Ester se va a casa y come leche ácida y bocadillos. Después vuelve a salir. Las tardes de otoño todavía son cálidas y negras como el terciopelo. Pasea por los puentes de la ciudad.
Una noche está en el puente de Väster mirando un parque de caravanas que hay abajo. Durante una semana va a mirar a una familia que vive allí. El padre está sentado en una silla de cámping fumando. Entre las caravanas hay ropa tendida. Los niños juegan a pelota. Se llaman unos a otros en un idioma extranjero.
Ester empieza a pensar que los echa de menos. Aquella familia allí abajo a los que ni siquiera conoce. Podría cuidar de los niños. Doblar la ropa seca. Acompañarlos por Europa.
Llama a casa pero la conversación no es fluida. Antte le pregunta cómo le va en Estocolmo. Nota por la voz que ya es una extraña. Le gustaría explicarle que Estocolmo no está tan mal. Que el otoño es bonito aquí con los árboles de hoja caduca como amables gigantes contra un cielo despejado y azul. Las hojas amarillas, grandes como la mano de Ester, caen como copos sobre las calles con un crujido seco. Y que hay una pequeña floristería cerca de donde vive donde puede quedarse de pie mirando. Pero sabe que él no quiere oírlo.
Su madre parece que siempre esté ocupada. A Ester no se le ocurre nada de que hablar, así que siente como si su madre estuviera todo el tiempo a punto de colgar.
Y llega el invierno. Viento y lluvia en Estocolmo. A las señoras no se las ve mucho. Ester pinta una serie de paisajes. Montañas y rocas. Diferentes estaciones del año y luz. La asistenta social, Gunilla Petrini, se lleva algunos a casa y se los enseña a los amigos.
—Son muy solitarios —dice alguien del grupo.
Gunilla Petrini está de acuerdo por fuerza.
—Sus dibujos son diferentes y no le da miedo la desolación. Realmente está a gusto con el concepto de la nimiedad del hombre comparado con el mundo y la naturaleza, ¿verdad? Ella es así también como persona.

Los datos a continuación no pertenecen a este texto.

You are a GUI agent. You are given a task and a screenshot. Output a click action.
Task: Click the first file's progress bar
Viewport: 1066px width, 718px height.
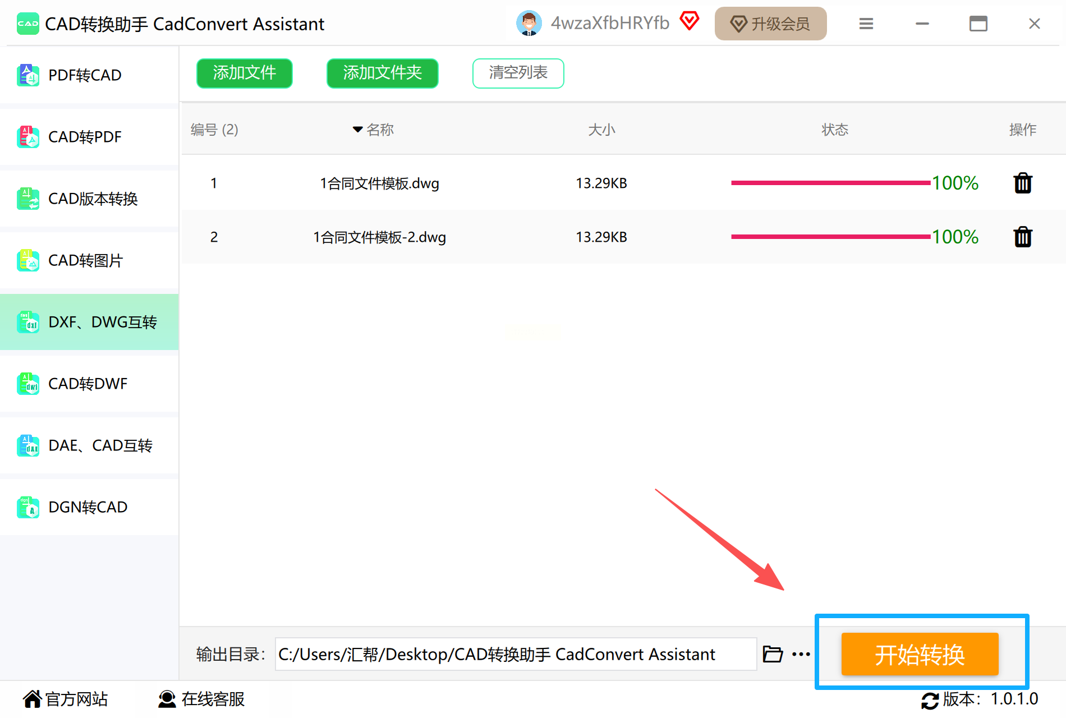[x=831, y=183]
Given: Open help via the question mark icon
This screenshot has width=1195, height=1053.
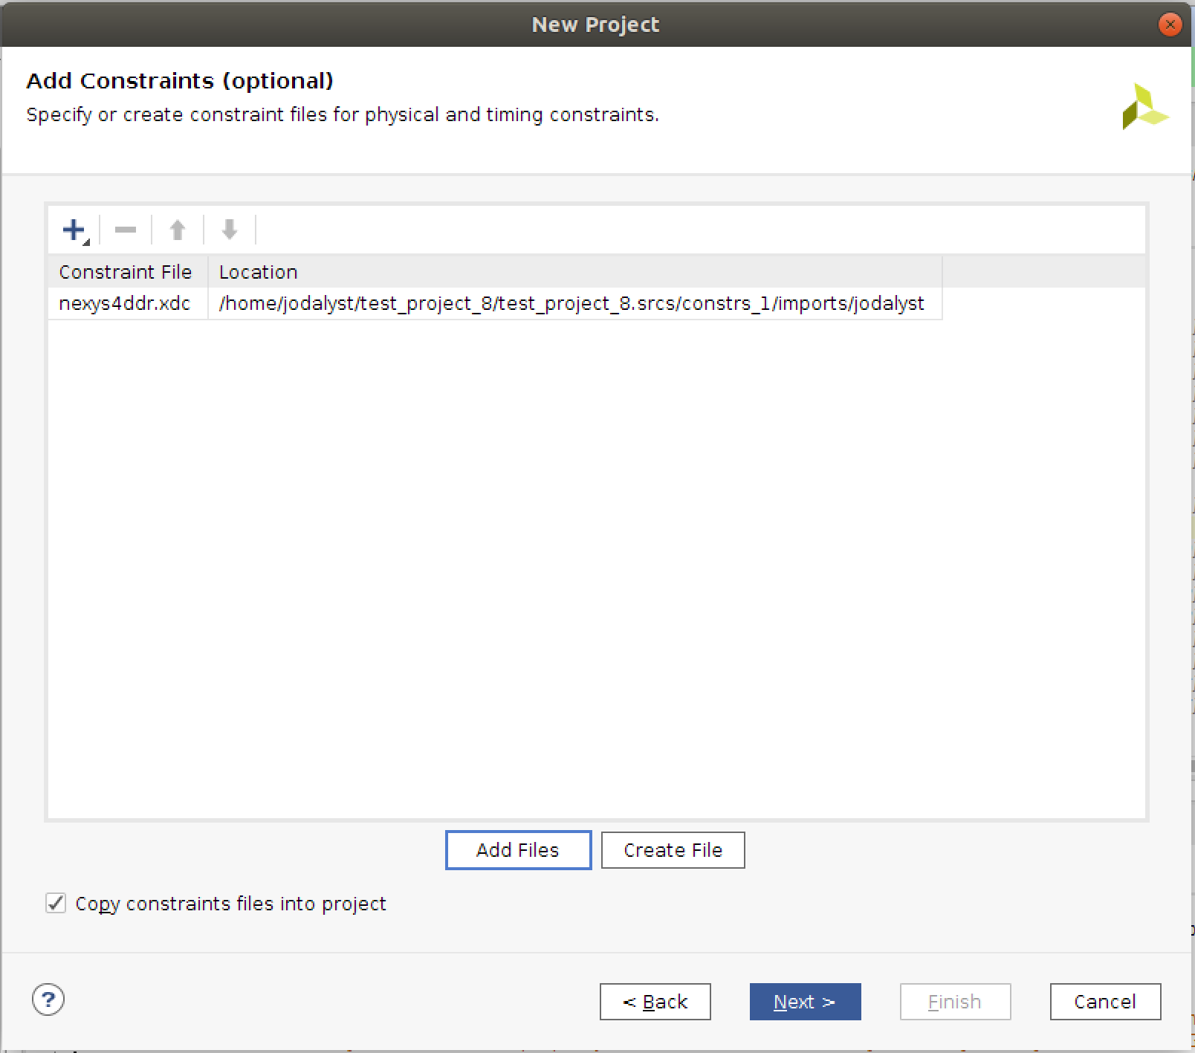Looking at the screenshot, I should 48,999.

Enseña unos cuadros y se dan cuenta de lo magnífica dibujante que es. ¿Cuántos artistas lo son actualmente? Ester está como sacada de la máquina del tiempo. Les parece ver los espejados del agua de Gustaf Fjaestad y los bosques en invierno de Bror Lindh. A partir de ahí entran de nuevo en lo de la desolación de la pintura de la naturaleza.
—No tiene ningún problema en estar sola —les explica el marido de Gunilla Petrini.

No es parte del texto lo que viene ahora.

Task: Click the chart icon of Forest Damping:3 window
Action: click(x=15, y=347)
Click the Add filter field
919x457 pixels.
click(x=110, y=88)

—Es una buena cualidad para un artista —dice alguien.
Explican su vida. Lo de la enferma mental que tiene un hijo con otro paciente. Un indio. Lo de la niña con aspecto indio que crece en una familia lapona.
Un hombre mayor del grupo examina los cuadros, se sube y se baja las gafas a lo largo del tabique nasal. Es el propietario de una galería en el barrio de Söder y es conocido por su rapidez en comprar artistas antes de que salten a la fama. Tiene varios Ola Billgren y compró a Karin Mamma Andersson bastante pronto. Tiene un Gerhard Richter absurdamente grande en su casa. Gunilla Petrini lo ha invitado esta noche con segundas intenciones. Le llena la copa.
—Es interesante la línea de sus montañas —dice—. Siempre hay una rendija, una grieta, una depresión o una separación en el paisaje. ¿Lo veis? Aquí y aquí.
—Un mundo allí detrás —dice alguien.
—Narnia, quizás —dice alguien en broma.
Y queda decidido. Ester tendrá su propia exposición en la galería. Gunilla Petrini quiere dar saltos de alegría. Aquello va a llamar la atención. La edad de Ester, su vida.